Archaeological materials have also benefited from X-rays. X-rays of soil segments have revealed artifacts that have eroded away, leaving them nearly undetectable to the naked eye. Worn and damaged surfaces, which appear unmarked, have yielded inscriptions or other markings on X-rays. Heavily corroded metal objects have also used X-rays to learn more about their original state. Industrial and medical CT scans have also been used by archaeologists to study a variety of artifacts. Underwater archaeologists have utilized X-rays to see what is beneath layers of concretions.

=== Implementation ===
Radiography has been used with human dry bones to diagnose pathologies, demonstrate trauma and assist age estimation through dentition eruption status.

X-rays have been employed to analyze what is under the wrappings of mummies. In addition to providing images of the bones within, X-rays have revealed the location of jewelry and other objects that were buried with the body without disturbing the wrappings.

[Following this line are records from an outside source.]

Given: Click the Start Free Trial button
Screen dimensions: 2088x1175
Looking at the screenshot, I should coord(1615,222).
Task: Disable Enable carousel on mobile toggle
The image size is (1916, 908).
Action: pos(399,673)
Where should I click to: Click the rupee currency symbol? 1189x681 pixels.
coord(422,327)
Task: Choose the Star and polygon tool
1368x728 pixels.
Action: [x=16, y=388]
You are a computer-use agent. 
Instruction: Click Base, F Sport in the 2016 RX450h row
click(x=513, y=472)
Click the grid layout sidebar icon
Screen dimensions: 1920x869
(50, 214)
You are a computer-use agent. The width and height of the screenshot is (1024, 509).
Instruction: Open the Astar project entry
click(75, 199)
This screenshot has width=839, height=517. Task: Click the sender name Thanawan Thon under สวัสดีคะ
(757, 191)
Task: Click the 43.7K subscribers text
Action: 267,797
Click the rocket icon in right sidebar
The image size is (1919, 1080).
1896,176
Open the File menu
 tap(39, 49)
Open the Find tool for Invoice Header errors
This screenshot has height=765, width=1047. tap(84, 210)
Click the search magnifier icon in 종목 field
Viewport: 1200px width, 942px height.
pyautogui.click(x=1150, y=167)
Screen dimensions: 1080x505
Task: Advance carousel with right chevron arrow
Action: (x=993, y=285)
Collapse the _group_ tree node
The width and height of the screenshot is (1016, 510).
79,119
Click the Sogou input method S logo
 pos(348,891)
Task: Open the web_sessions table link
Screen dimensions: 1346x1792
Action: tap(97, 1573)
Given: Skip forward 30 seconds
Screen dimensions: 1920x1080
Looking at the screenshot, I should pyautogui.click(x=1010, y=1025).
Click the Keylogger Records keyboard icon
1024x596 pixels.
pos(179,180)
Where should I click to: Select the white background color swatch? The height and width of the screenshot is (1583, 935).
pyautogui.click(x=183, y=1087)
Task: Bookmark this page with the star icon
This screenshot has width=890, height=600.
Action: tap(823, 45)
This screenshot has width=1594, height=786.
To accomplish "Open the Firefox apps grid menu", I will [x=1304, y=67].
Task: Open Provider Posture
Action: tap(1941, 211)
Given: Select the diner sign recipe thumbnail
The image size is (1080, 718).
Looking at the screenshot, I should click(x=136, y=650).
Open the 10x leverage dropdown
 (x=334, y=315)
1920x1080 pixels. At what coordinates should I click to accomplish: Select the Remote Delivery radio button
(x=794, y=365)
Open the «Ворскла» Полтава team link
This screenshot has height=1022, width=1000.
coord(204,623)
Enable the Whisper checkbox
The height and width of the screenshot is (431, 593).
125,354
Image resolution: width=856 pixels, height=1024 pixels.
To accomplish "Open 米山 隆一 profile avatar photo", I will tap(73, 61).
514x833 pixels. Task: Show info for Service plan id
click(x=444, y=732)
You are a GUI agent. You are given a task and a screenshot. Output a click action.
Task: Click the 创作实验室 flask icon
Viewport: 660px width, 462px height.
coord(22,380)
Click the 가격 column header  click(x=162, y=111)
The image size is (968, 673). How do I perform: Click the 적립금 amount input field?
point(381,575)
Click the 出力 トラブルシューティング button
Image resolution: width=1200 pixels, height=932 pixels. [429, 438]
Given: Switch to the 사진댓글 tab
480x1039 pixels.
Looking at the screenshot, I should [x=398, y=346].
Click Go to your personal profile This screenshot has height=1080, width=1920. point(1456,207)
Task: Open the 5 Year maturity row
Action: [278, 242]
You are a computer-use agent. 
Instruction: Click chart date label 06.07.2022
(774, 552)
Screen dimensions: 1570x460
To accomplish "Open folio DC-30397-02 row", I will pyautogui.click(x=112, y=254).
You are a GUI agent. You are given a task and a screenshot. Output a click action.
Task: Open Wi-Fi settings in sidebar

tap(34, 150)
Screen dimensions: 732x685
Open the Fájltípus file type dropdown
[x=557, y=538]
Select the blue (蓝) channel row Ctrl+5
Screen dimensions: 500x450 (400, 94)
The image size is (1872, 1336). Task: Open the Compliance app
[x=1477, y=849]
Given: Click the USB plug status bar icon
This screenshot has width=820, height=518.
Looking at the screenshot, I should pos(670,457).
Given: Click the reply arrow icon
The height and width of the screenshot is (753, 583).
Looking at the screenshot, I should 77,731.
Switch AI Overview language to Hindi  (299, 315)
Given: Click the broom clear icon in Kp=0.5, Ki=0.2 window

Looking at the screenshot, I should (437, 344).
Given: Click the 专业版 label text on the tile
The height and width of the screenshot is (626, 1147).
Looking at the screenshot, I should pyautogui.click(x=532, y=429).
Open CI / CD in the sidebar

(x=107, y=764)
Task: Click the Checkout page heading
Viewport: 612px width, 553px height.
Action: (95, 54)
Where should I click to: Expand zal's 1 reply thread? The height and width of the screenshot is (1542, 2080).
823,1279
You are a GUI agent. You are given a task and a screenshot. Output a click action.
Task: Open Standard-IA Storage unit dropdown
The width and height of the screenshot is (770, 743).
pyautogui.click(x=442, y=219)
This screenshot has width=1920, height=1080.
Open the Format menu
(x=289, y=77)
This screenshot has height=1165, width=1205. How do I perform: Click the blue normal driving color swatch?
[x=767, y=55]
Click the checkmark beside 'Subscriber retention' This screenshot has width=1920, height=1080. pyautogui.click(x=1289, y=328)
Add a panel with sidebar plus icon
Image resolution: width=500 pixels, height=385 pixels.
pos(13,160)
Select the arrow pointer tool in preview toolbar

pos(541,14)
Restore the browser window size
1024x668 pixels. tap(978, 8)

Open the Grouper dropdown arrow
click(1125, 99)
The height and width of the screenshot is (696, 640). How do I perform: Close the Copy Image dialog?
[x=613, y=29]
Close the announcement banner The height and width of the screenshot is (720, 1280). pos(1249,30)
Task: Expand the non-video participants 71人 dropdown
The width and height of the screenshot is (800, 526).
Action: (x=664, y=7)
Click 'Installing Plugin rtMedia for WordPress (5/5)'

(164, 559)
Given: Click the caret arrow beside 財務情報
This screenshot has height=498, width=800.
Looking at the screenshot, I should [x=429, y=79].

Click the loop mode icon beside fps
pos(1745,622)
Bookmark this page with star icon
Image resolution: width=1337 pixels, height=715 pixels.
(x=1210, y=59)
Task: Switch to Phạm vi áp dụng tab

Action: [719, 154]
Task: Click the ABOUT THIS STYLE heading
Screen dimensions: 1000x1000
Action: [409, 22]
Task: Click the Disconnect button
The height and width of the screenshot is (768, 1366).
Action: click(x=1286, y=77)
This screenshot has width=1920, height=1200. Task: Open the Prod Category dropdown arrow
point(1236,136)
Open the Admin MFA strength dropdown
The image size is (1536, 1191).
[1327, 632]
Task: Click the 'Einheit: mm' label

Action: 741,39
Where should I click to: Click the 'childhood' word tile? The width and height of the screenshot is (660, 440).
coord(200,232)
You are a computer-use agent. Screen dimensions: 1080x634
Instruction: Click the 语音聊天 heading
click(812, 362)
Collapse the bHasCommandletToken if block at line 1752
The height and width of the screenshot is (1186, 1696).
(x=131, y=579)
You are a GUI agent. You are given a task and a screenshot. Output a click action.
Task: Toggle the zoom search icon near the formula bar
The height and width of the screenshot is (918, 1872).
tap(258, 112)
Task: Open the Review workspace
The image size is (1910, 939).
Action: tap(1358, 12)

The Herculaneum papyri that survived the Vesuvius disaster were excavated and researchers have used X-rays to read their contents. Previous methods involved slowly unrolling the papyrus, which damaged much of the scrolls, some beyond repair.

X-ray technology was used to quickly identify individual coins uncovered in a single container. Researchers did not have to wait for slower, traditional conservation methods to separate and decipher the coins.

X-rays were among the imaging techniques used to uncover lost text on the Archimedes Palimpsest, which is in the collection of the Walters Museum in Baltimore, Maryland. The museum spearheaded an extensive research project on the palimpsest that employed various imaging techniques including ultraviolet, infrared, and X-radiography.

The heavily corroded Antikythera mechanism, which was uncovered from a shipwreck at the beginning of the 20th century, has been X-rayed several times in an effort to understand how it works.